While Moran's I gives a global snapshot, there are local indicators for
clustering called Local Indicators of Spatial Autocorrelation. Clustering is a
process related to autocorrelation -- i.e., a process that compares a
geography's attribute to the attribute in neighbor geographies.
For the example of cancer rates in neighborhoods, since these neighborhoods have
a high value for rate of cancer, and all of their neighbors do as well, they are
designated as "High High" or simply **HH**. For areas with multiple neighborhoods
with low rates of cancer, they are designated as "Low Low" or **LL**. HH and LL
naturally fit into the concept of clustering and are in the correlated
variables.
"Anticorrelated" geogs are in **LH** and **HL** regions -- that is, regions
where a geog has a high value and it's neighbors, on average, have a low value
(or vice versa). An example of this is a "gated community" or placement of a
city housing project in a rich region. These deliberate developments have
opposite median income as compared to the neighbors around them. They have a
high (or low) value while their neighbors have a low (or high) value. They exist
typically as islands, and in rare circumstances can extend as chains dividing
**LL** or **HH**.
Strong policies such as rent stabilization (probably) tend to prevent the
clustering of high rent areas as they integrate middle class incomes. Luxury
apartment buildings, which are a kind of gated community, probably tend to skew
an area's median income upwards while housing projects have the opposite effect.

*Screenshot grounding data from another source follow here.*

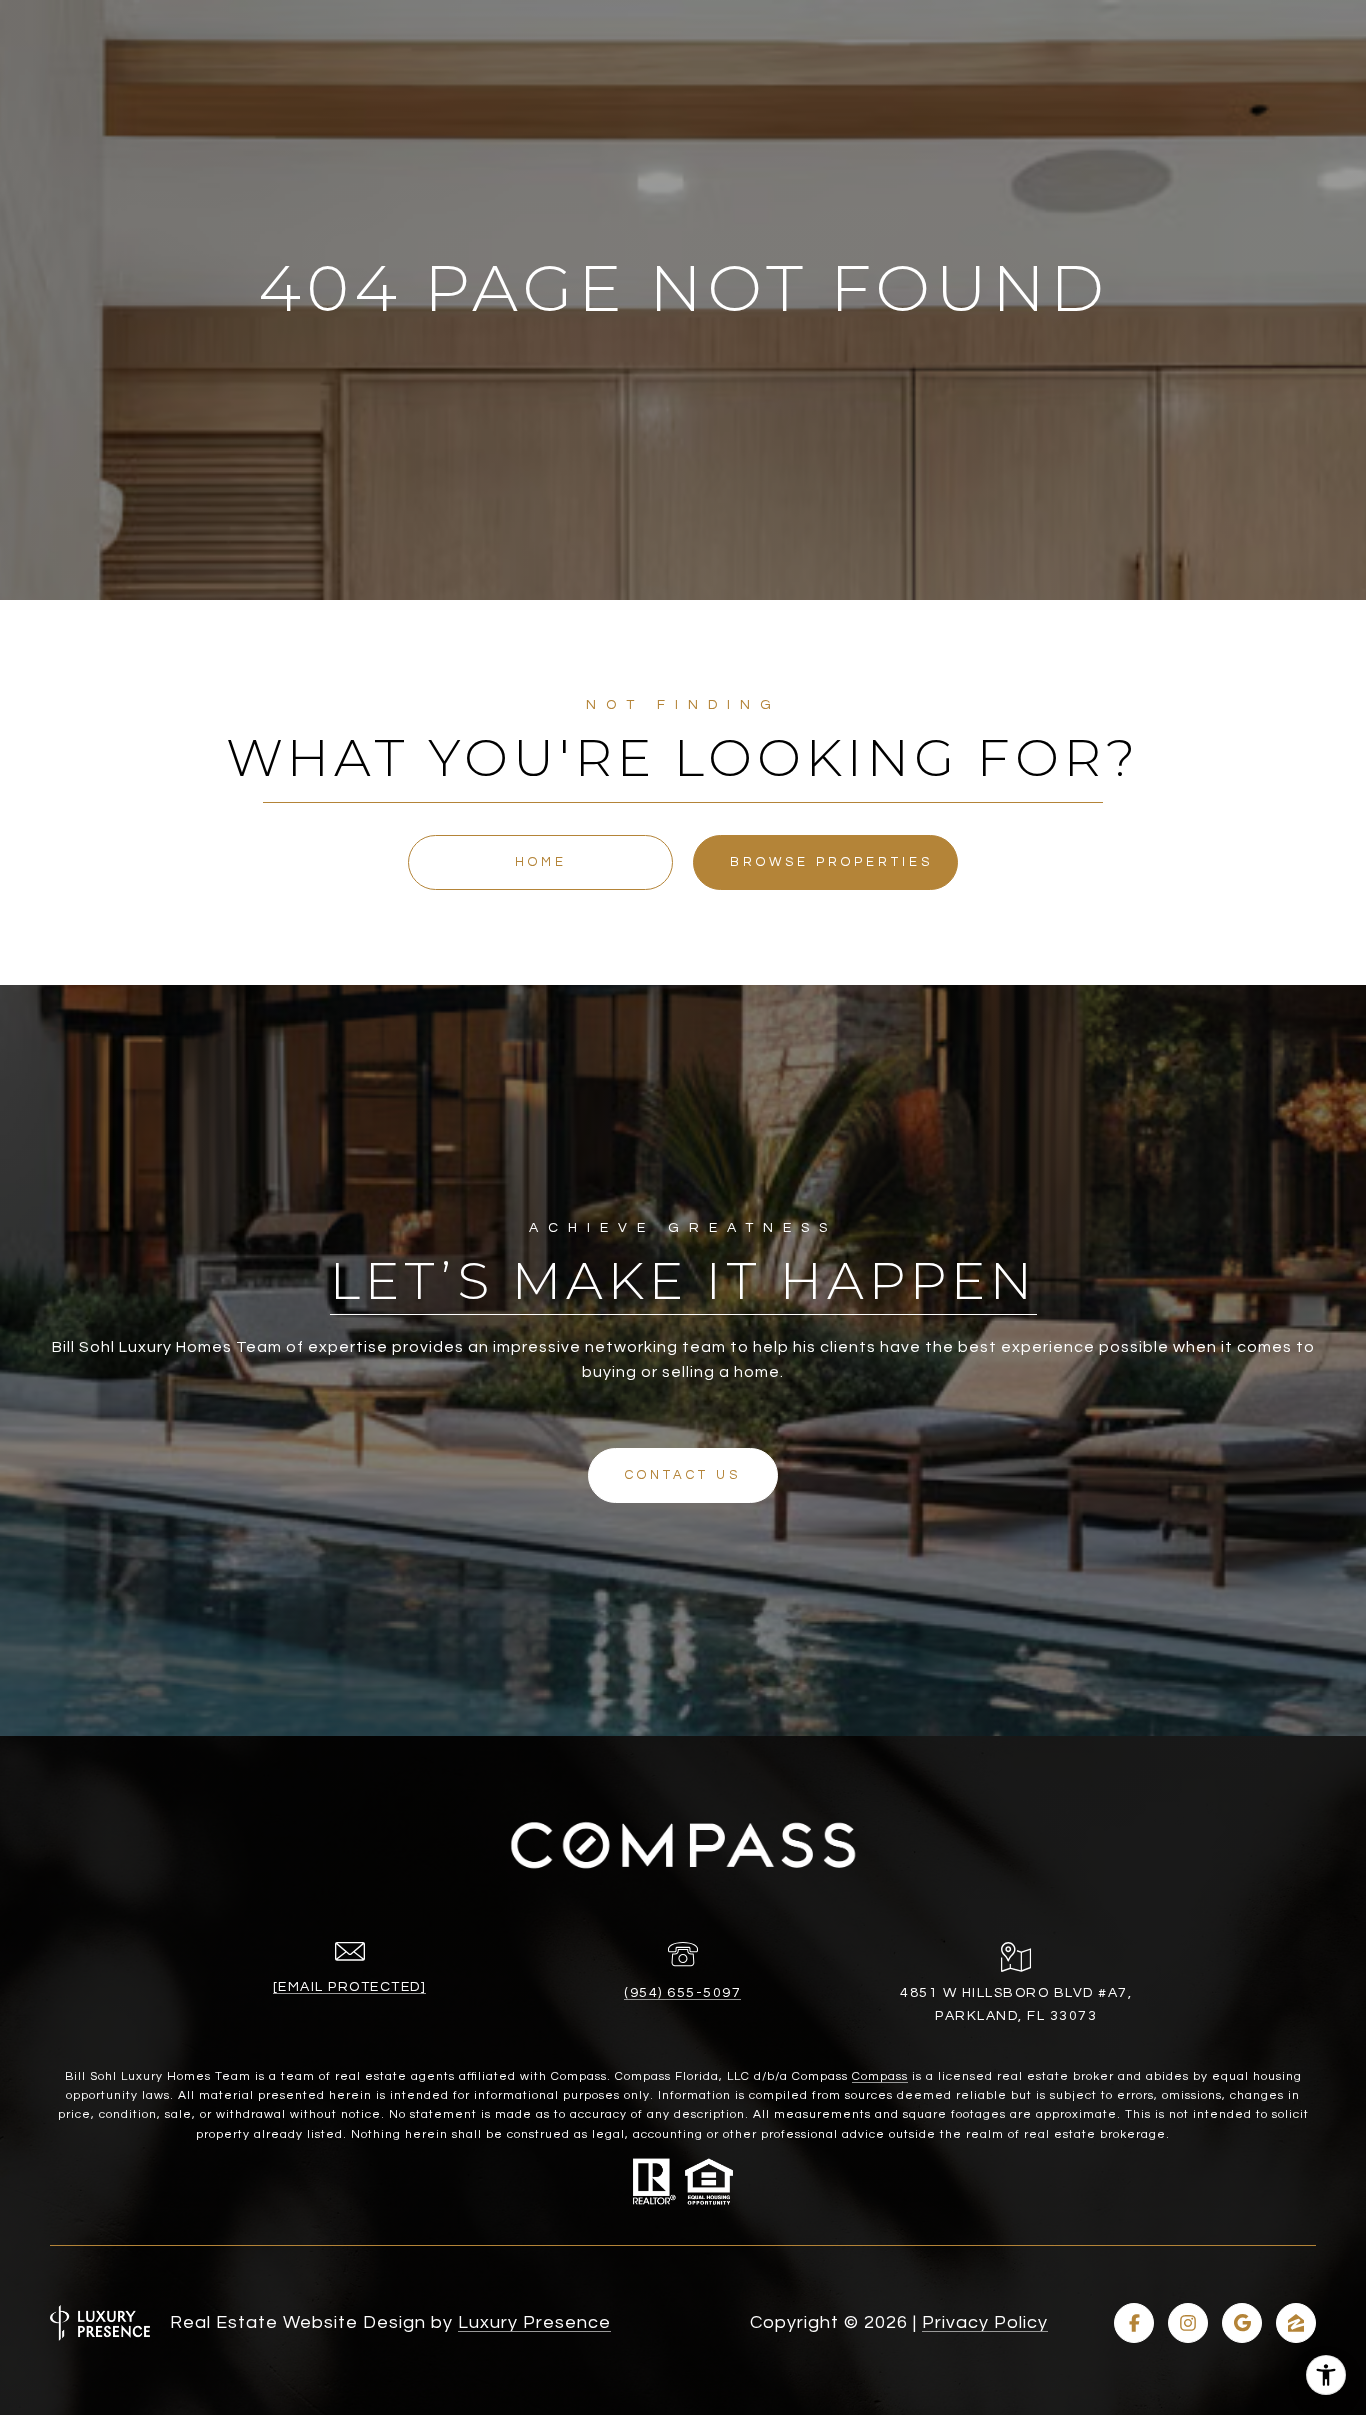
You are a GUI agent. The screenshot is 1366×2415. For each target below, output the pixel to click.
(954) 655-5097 (682, 1993)
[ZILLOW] (1296, 2323)
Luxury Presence (534, 2322)
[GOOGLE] (1242, 2323)
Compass (880, 2076)
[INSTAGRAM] (1188, 2323)
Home (541, 862)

What are the nuggets in the analysis?
Two functions are available to compute Moran I statistics:
* `cdb_moran_local` computes Moran I measures, quad classification and
significance values from numerial values associated to geometry entities
in an input table. The geometries should be contiguous polygons When
then `queen` `w_type` is used.
* `cdb_moran_local_rate` computes the same statistics using a ratio between
numerator and denominator columns of a table.
The parameters for `cdb_moran_local` are:
* `table` name of the table that contains the data values
* `attr` name of the column
* `signficance` significance threshold for the quads values
* `num_ngbrs` number of neighbors to consider (default: 5)
* `permutations` number of random permutations for calculation of
pseudo-p values (default: 99)
* `geom_column` number of the geometry column (default: "the_geom")
* `id_col` PK column of the table (default: "cartodb_id")
* `w_type` Weight types: can be "knn" for k-nearest neighbor weights
or "queen" for contiguity based weights.
The function returns a table with the following columns:
* `moran` Moran's value
* `quads` quad classification ('HH', 'LL', 'HL', 'LH' or 'Not significant')
* `significance` significance value
* `ids` id of the corresponding record in the input table
Function `cdb_moran_local_rate` only differs in that the `attr` input
parameter is substituted by `numerator` and `denominator`.